LIEF Null Pointer Dereference Vulnerability in ELF Binary Parser

A null pointer dereference vulnerability has been identified in the LIEF library, specifically in versions prior to 0.17.1. The issue arises in the ELF Binary Parser component, within the 'Parser::parse_binary' function of 'src/ELF/Parser.tcc'. This vulnerability leads to a segmentation fault when the parser encounters a malformed ELF binary, failing to properly read the GNU Hash section and subsequently attempting to access an invalid pointer. The vulnerability must be exploited locally, and a public exploit is available.

Impact

Exploitation of this vulnerability causes a segmentation fault, leading to a crash of the application.

Reproduction

The vulnerability can be reproduced using the 'elf_reader' example included with the LIEF project. After uploading the malformed ELF file 'issue_1277.elf' to the 'oneafter/1210' repository on GitHub, the 'elf_reader' can be run with the 'repro' argument.
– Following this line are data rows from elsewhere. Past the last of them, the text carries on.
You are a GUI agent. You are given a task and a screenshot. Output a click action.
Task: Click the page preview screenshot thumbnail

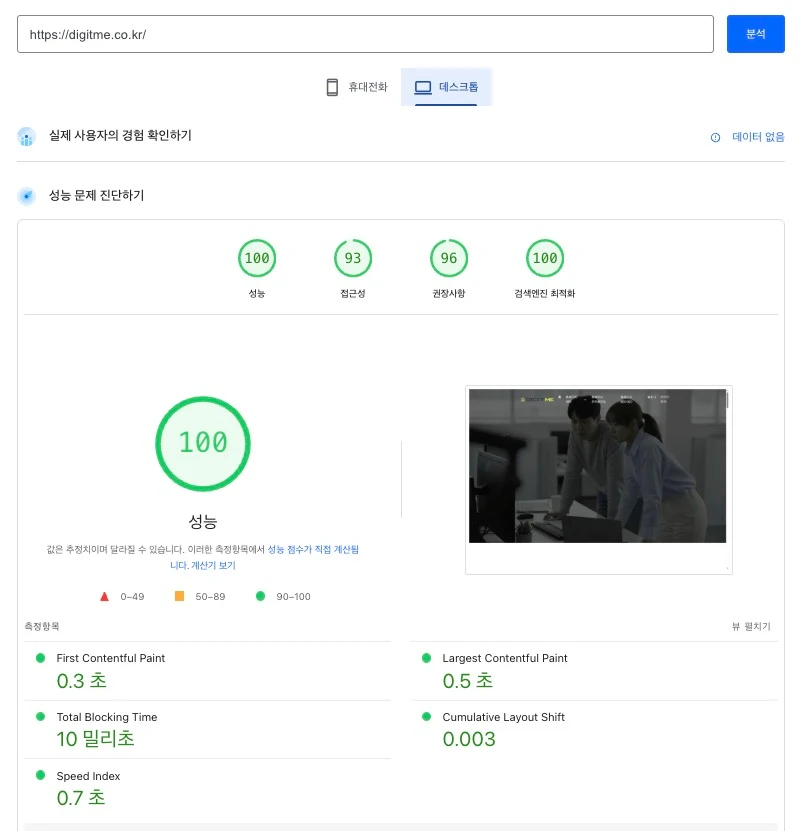click(597, 466)
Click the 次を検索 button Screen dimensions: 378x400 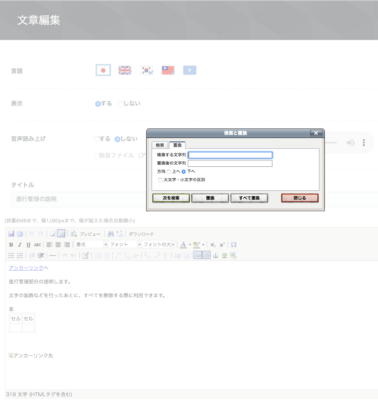pos(171,198)

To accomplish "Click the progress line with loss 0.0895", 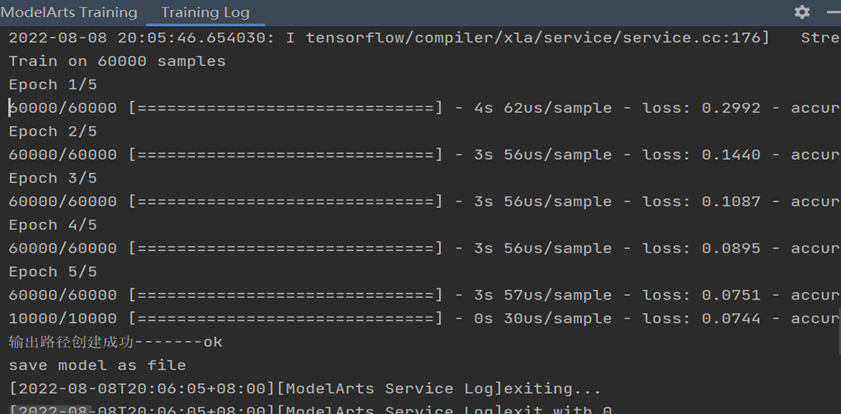I will point(400,248).
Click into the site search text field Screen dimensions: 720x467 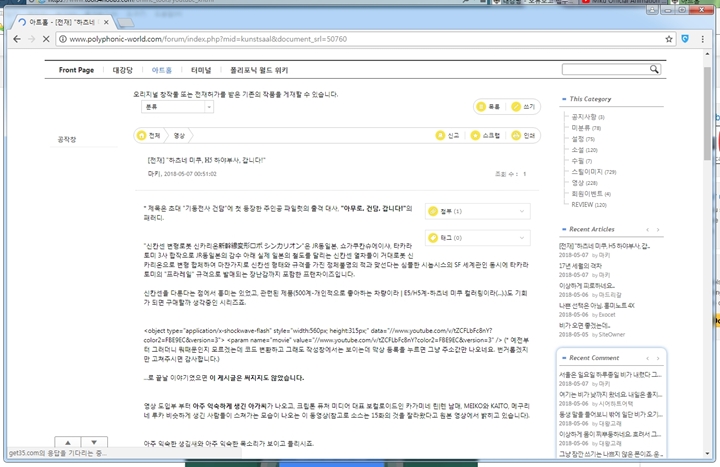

This will trigger the null pointer dereference vulnerability, causing a segmentation fault. The AddressSanitizer will report the error, indicating that the crash was caused by a read access to a null pointer.

Remediation

Users are advised to upgrade to LIEF version 0.17.2, which addresses this vulnerability. The updated version can be downloaded from the LIEF GitHub releases page.